The basic idea in this is based on the paper "All You Need Is Superword-Level
Parallelism: Systematic Control-Flow Vectorization with SLP"[1] but it is
adapted to fit within the GCC vectorizer.

What will not be covered is the support for First-Faulting Loads nor alignment
peeling as these are done by a different engineer.

== Concept and Theory ==

Supporting Early Break in SLP requires the same theory as general control flow,
the only difference is in that Early break can be supported for non-masked
architectures while full control flow support requires a fully masked
architecture.

In GCC 14 Early break was added for non-SLP by teaching the vectorizer to branch
to a scalar epilogue whenever an early exit is taken.  This means the vectorizer
itself doesn't need to know how to perform side-effects or final reductions.

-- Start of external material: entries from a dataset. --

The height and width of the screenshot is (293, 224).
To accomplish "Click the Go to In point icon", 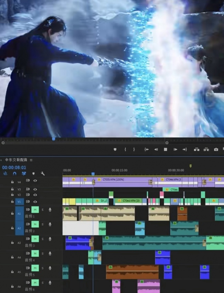I will click(x=146, y=150).
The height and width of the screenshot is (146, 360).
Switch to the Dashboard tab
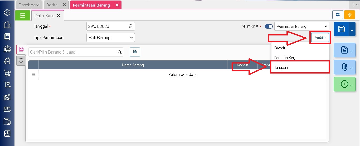(x=29, y=5)
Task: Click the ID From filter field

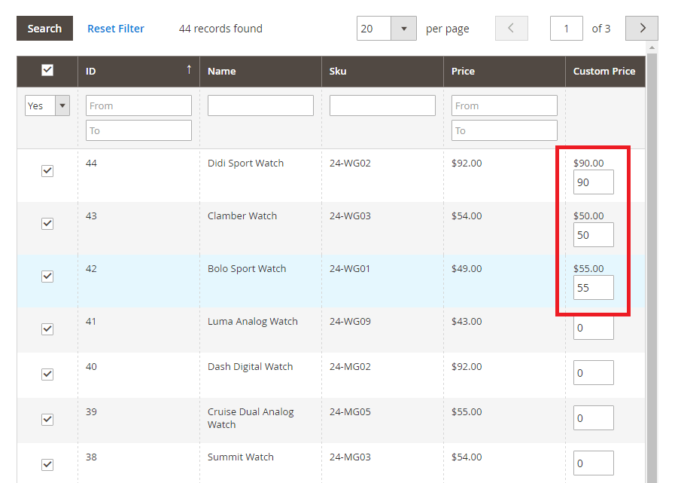Action: coord(138,105)
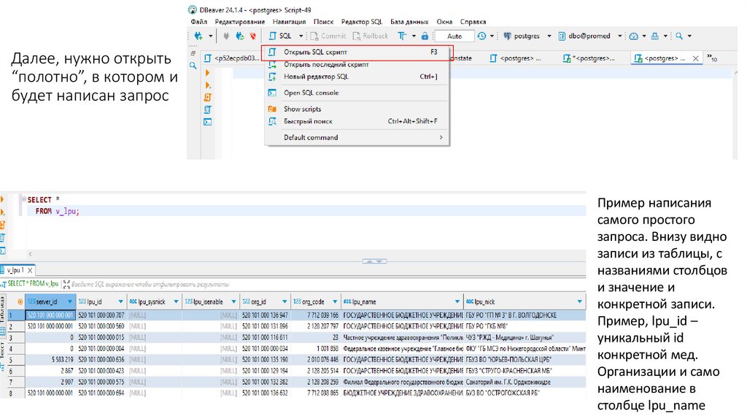Click the execute script icon in left gutter
The width and height of the screenshot is (747, 419).
(x=208, y=97)
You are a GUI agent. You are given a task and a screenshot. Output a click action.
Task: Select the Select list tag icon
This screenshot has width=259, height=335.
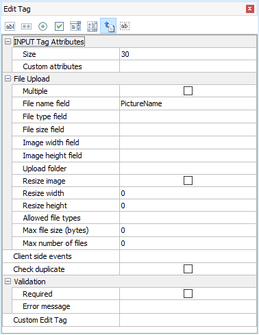[75, 26]
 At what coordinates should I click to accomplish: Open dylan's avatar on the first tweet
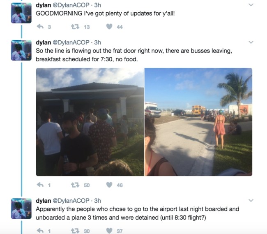(21, 13)
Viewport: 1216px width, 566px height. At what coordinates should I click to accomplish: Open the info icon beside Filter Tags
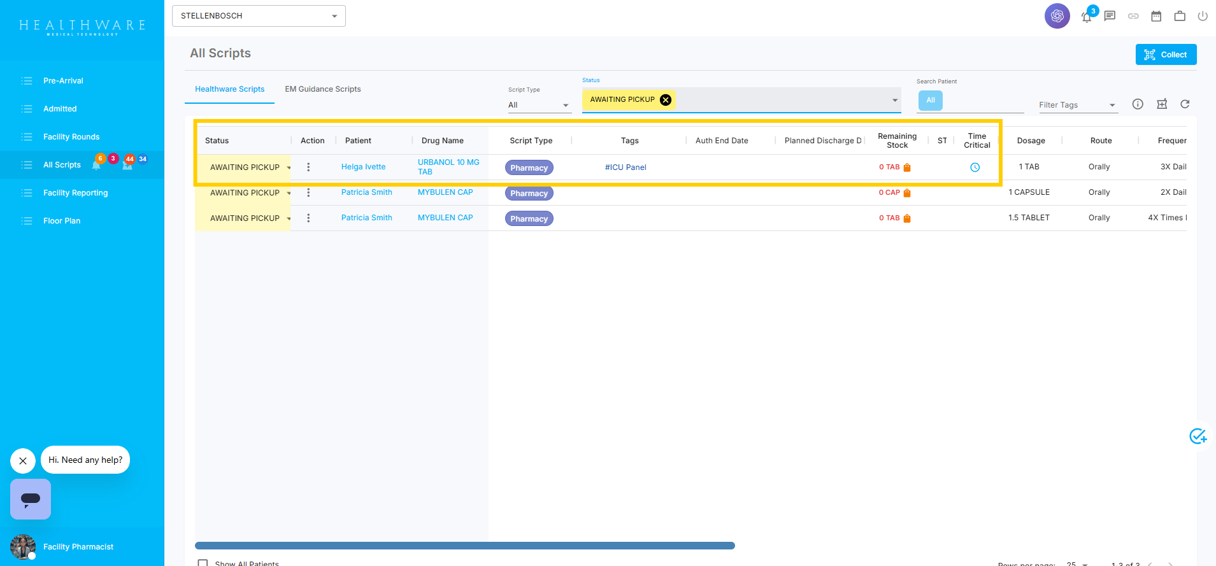(1138, 104)
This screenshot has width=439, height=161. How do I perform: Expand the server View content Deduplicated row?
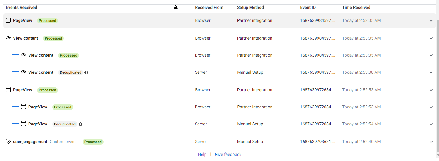(431, 72)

The additional benefit of this is that it works for any target providing a
vector cbranch optab implementation since we don't require masking support.  In
order for this to work we need to have code motion that moves side effects
(primarily stores) into the latch basic block.  i.e. we delay any side-effects
up to a point where we know the full vector iteration would have been performed.
For this to work however we had to disable support for epilogue vectorization as
when the scalar statements are moved we break the link to the original BB they
were in.  This means that the stmt_vinfo for the stores that need to be moved
will no longer be valid for epilogue vectorization and the only way to recover
this would be to perform a full dataflow analysis again.  We decided against
this as the plan of record was to switch to SLP.

-- Predicated SSA --

The core of the proposal is to support a form of Predicated SSA (PSSA) in the
vectorizer [2]. The idea is to assign a control predicate to every SSA
statement.  This control predicate denotes their dependencies wrt to the BB they
are in and defines the dependencies between statements.

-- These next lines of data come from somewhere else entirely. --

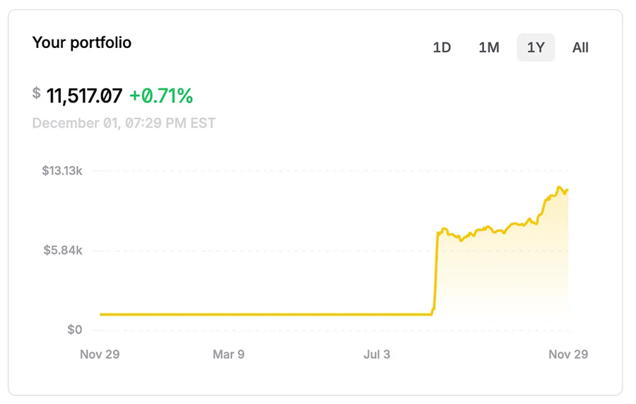Click the rightmost Nov 29 date label

pyautogui.click(x=568, y=354)
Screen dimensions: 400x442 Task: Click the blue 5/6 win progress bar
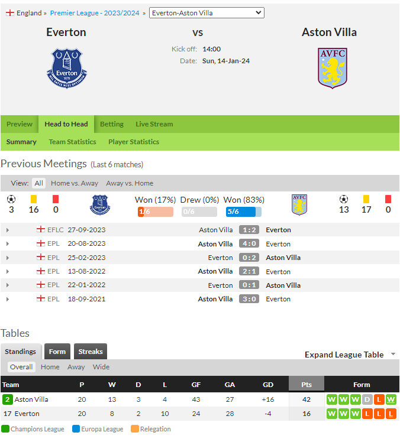pos(244,212)
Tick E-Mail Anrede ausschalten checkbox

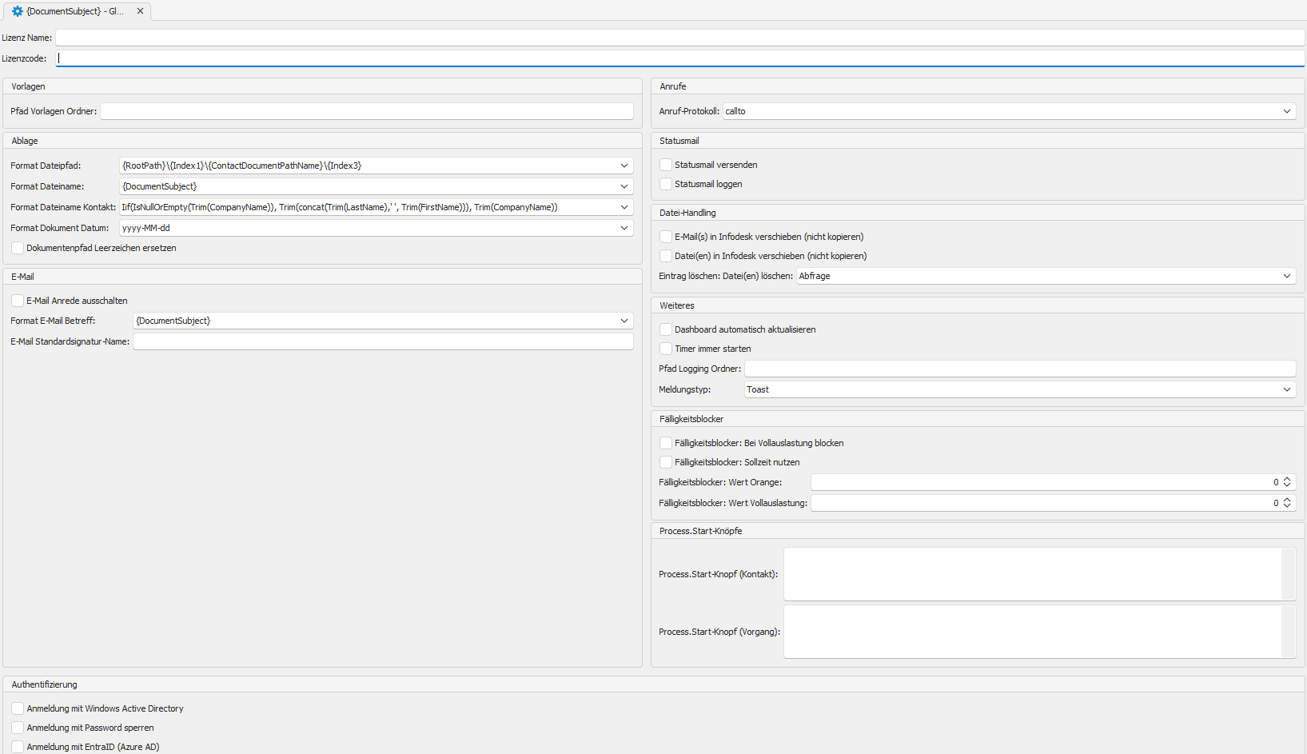[18, 301]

As an example the following early break code:

unsigned test4(unsigned x)
{
 unsigned ret = 0;
 for (int i = 0; i < N; i++)
 {
   vect_b[i] = x + i;
   if (vect_a[i]*2 != x)
     break;
   vect_a[i] = x;
 
 }
 return ret;
}

is transformed into

unsigned test4(unsigned x)
{
 unsigned ret = 0;
 for (int i = 0; i < N; i++)
 {
   vect_b[i] = x + i;      :: !(vect_a[i]*2 != x)
   if (vect_a[i]*2 != x)   :: true
     break;                :: vect_a[i]*2 != x
   vect_a[i] = x;          :: !(vect_a[i]*2 != x)
 
 }
 return ret;
}

A more complicated example:

int foo (int n)
{
    int res = 0;
    for (int i = 0; i < n; i++)
      {
        y[i] = x[i] * 2;      :: true
        res += x[i] + y[i];   :: true
 
        if (x[i] > 5)         :: true
          break;              :: x[i] > 5
 
        if (z[i] > 5)         :: !(x[i] > 5)
          break;              :: !(x[i] > 5) && (z[i] > 5)
      }
 
    return res;
}

any statement guarded by a block with a non-true predicate can be simplified, so
the above can be turned into

int foo (int n)
{
    int res = 0;
    for (int i = 0; i < n; i++)
      {
        y[i] = x[i] * 2;      :: true
        res += x[i] + y[i];   :: true
 
        if (x[i] > 5)         :: true
          break;              :: x[i] > 5
 
        if (z[i] > 5)         :: !(x[i] > 5)
          break;              :: (z[i] > 5)
      }
 
    return res;
}

if we make the predicates a *gimple, where true is just NULL;

Lastly examples such as:

unsigned test4(unsigned x, unsigned y)
{
 unsigned ret = 0;
 unsigned sum = 0;
 for (int i = 0; i < N; i++)
 {
   vect_b[i] = x + i;
   if (vect_a[i] > x)
     return vect_a[i];
 
  vect_b[i] += x + i;
  if (vect_a[i] > y)
      return sum;
  sum += vect_a[i];
  vect_a[i] = x;
 }
 return ret;
}

are tagged as:

unsigned test4(unsigned x, unsigned y)
{
 unsigned ret = 0;
 unsigned sum = 0;
 for (int i = 0; i < N; i++)
 {
   vect_b[i] = x + i;    :: !(vect_a[i] > y)
   if (vect_a[i] > x)    :: true
     return vect_a[i];   :: vect_a[i] > x
 
  vect_b[i] += x + i;    :: !(vect_a[i] > y)
  if (vect_a[i] > y)     :: !(vect_a[i] > x)
      return sum;        :: vect_a[i] > y
  sum += vect_a[i];      :: !(vect_a[i] > y)
  vect_a[i] = x;         :: !(vect_a[i] > y)
 }
 return ret;
}

This representation has a number of benefits:

1. code-motion becomes just SLP scheduling, where scheduling has to take account
   not to schedule blocks across eachother which have a data dependency. This
   becomes simpler when we build the SLP tree we can merge blocks with the same
   control dependencies.
2. this representation also helps for the case where we want to stay inside the
   vector loop, as the predicate tells us which mask we need to use to compute
   the reduction values.
3. this representation is easily extendable to general control flow support
   since the statements will all be explicitly guarded by  a predicate.  The PHI
   node can be given a special type, to indicate to codegen that a branch should
   be generated.

conditions which read from the same sources can be merged (SLP'ed) if the
statements in the early exit block are the same.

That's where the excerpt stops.